STATED PROBLEM ▸
Render every line of the items below as a JSON list of strings, one string per line, with blank lines left out. Omit the pictures from the strings.

EXERCISE MATERIAL ▸
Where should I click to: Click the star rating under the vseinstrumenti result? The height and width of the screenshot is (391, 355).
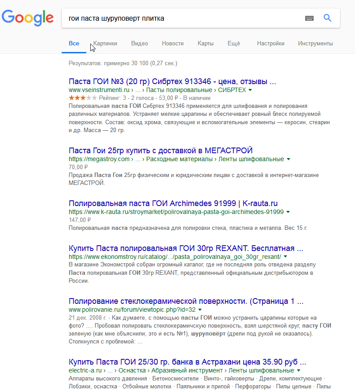coord(83,98)
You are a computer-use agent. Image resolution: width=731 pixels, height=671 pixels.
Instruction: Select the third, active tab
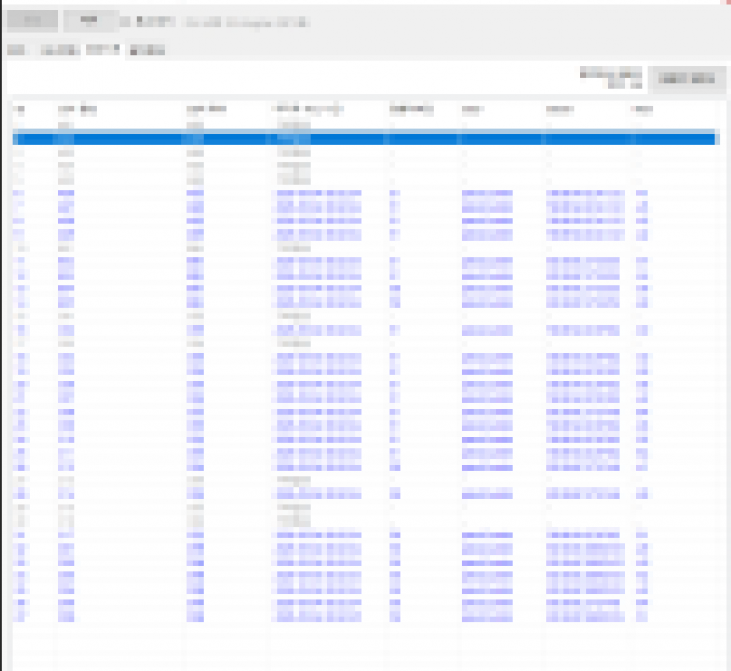103,49
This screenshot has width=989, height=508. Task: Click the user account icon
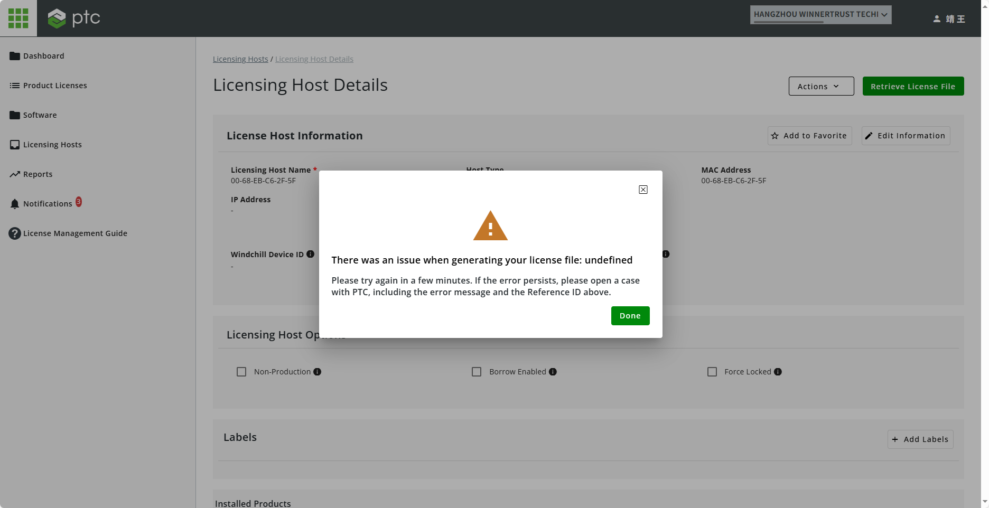click(936, 18)
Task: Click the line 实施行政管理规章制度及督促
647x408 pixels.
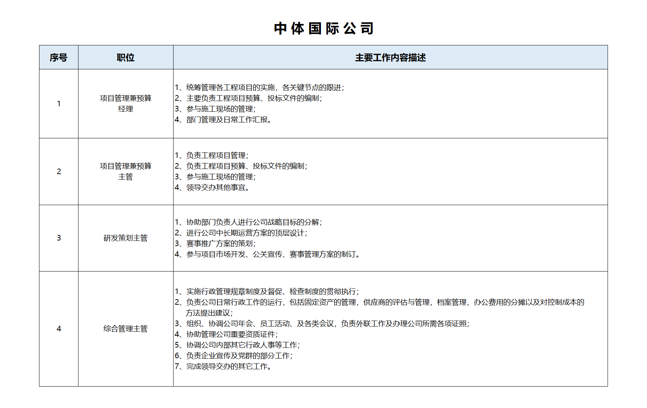Action: pyautogui.click(x=267, y=291)
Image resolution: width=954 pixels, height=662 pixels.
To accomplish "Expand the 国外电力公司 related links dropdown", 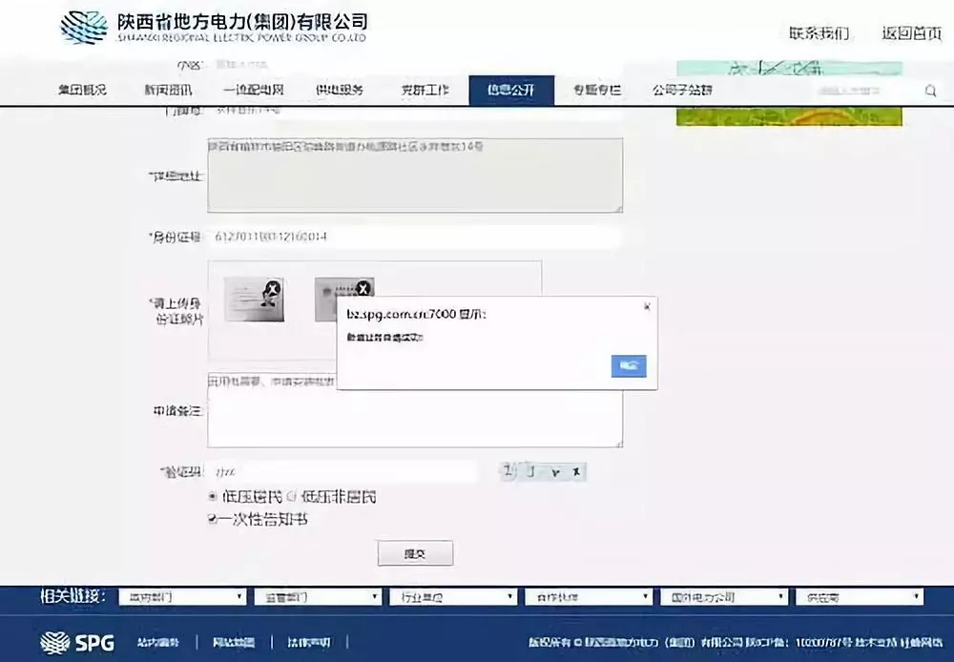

EXPECTED ANSWER ▸
[
  "Where should I click to: Click the star rating under the vseinstrumenti result? The height and width of the screenshot is (391, 355).",
  "coord(83,98)",
  "You are a computer-use agent. Image resolution: width=731 pixels, height=671 pixels.",
  "Instruction: Select the third, active tab",
  "103,49",
  "This screenshot has width=989, height=508. Task: Click the user account icon",
  "click(936, 18)",
  "Task: Click the line 实施行政管理规章制度及督促",
  "647x408 pixels.",
  "Action: pyautogui.click(x=267, y=291)",
  "Image resolution: width=954 pixels, height=662 pixels.",
  "To accomplish \"Expand the 国外电力公司 related links dropdown\", "
]